St. Paul therefore, and you notice we are going to follow this logic throughout the retreat; St. Paul went beyond the Old Testament. He repeated what the book of Wisdom says, that God can be recognized by the light of reason from the marvels of creation that He produced. But Paul says more, he also explains why. That he reads from St. Paul’s letter to the Romans first chapter, the eighteenth to the twenty-first and the twenty-sixth to the twenty-eighth verses. The anger of God is revealed from heaven against all the impiety and depravity of men who keep truth imprisoned in their wickedness. Keep those two words on your mind for life. Keeping truth imprisoned. Imprisoned truth and wickedness.

Wickedness in the will blinds the intellect from seeing the truth. For what can be known about God is perfectly plain to them since God Himself has made it plain. Ever since God created the world His everlasting power and deity, however invisible, have been there for the mind to see in the things He has made. That is why such people are without excuse. They knew God and yet refused to honor Him as God or to thank Him. Instead they made nonsense out of logic and their empty minds were darkened.

The more they call themselves philosophers the more stupid they grew, until they exchanged the glory of the immortal God for a worthless imitation, for the image of mortal men, of Burns, Cortropez and Reptals. That is why God left them to their filthy enjoyment and the practices with which they dishonor their own bodies. Once they have given up divine truth for a lie and have worshiped and served creatures instead of the Creator, that is why God has abandoned them to degrading passions. Why their women have turned from natural intercourse to unnatural practices and why their men folk have given up natural intercourse to be consumed with passions for each other. Men doing shameless things with men and getting the appropriate reward for their perversion.”

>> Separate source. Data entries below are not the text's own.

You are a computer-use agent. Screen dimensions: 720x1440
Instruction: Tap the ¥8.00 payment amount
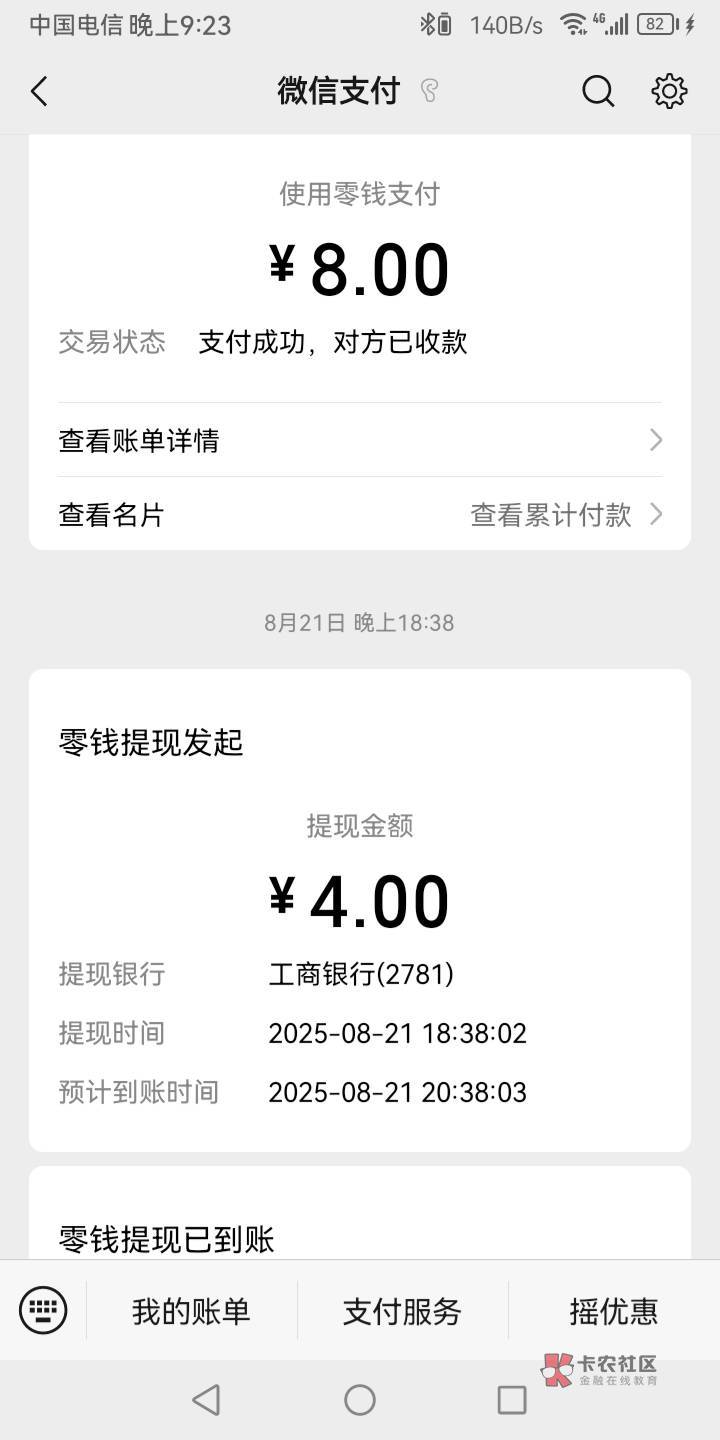tap(359, 270)
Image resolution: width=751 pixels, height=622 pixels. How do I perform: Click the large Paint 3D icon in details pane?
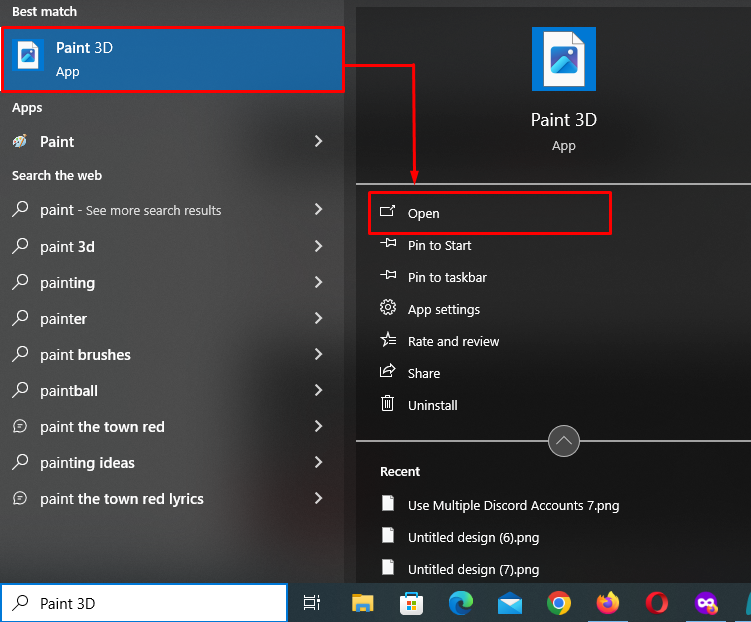(x=563, y=59)
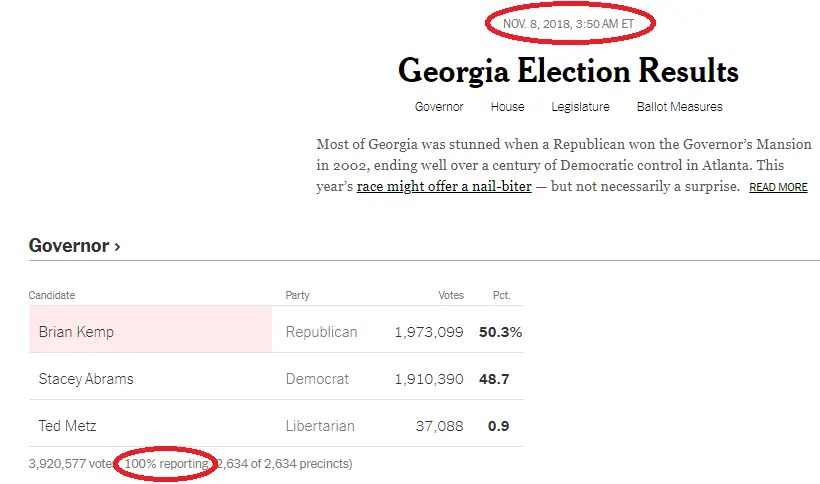
Task: Click Kemp's 50.3% percentage value
Action: point(500,332)
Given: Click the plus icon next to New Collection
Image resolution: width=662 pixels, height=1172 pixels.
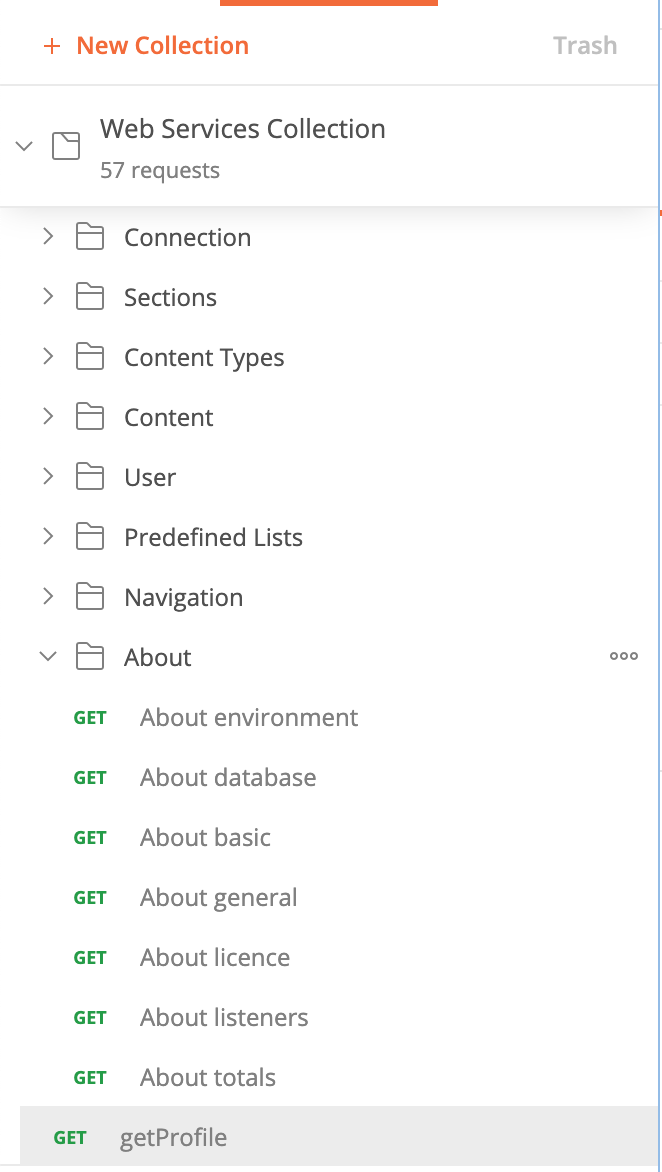Looking at the screenshot, I should (x=52, y=45).
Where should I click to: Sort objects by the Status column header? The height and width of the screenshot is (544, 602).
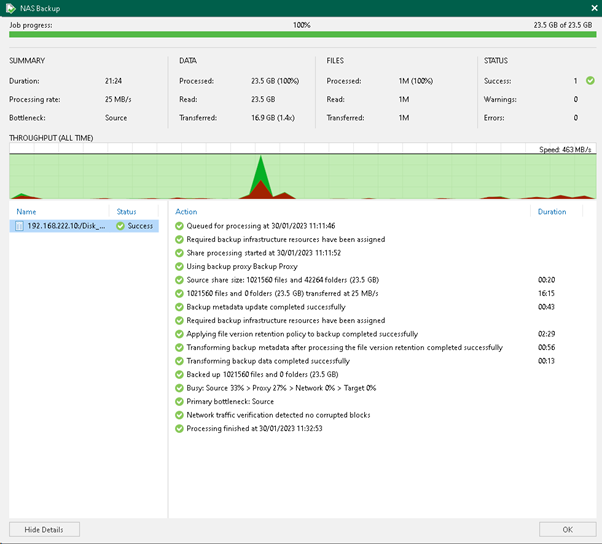126,212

St. Paul. My friends, we better hear these words. What St. Paul is telling us is profound but terrifyingly practical. Not recognizing the one true God. God, Paul tells us, will bring those idolaters to commit the most shameless crimes. Pride of intellect leads to immorality in body and, conversely, un-chastity always blinds the intellect. When Christ in the beatitudes declared, “Happy are the pure of heart for they shall see God”, He was saying far more than most people realize. Chastity of body is an absolute condition for light of mind. Unchastity blinds the intellect from seeing God even in the works of nature. The passage we have just read where St. Paul describes the homosexuality so rife in the first century is a condemnation of that widespread crime in our day. And may God forgive me if I say one syllable more then he wants me to. And the worst in today’s world are unchaste priests and religious. God blinds the unchaste and un-chastity always blinds the intellect. The Romans therefore of the modern who revel in their unnatural lust are bearing the fruit of their disregard of God and then their disregard of God just sinks them deeper into the quagmire of unbelief. In other words God cannot be ignored with impunity, by anyone, Christian or un-Christian. Intellectual pride which rejects God always makes a person the slave of his passions. I close.

Dear Jesus, how you emphasize the need for your followers to practice chastity according to their state of life, chaste wedlock, chaste singlehood, chaste widowhood, chaste consecrated chastity. Teach all of us, dear Jesus, how closely related is our chastity to seeing you clearly, deeply, lovingly in this life as the condition for seeing you in the beatific vision in the life to come. No matter how hard it may be, dear Lord, give us the strength to be chaste because you told us and we believe you, only the chaste will see God here and in the heavens to which we aspire. Amen.

In the name of the Father and of the Son and of the Holy Spirit. Amen.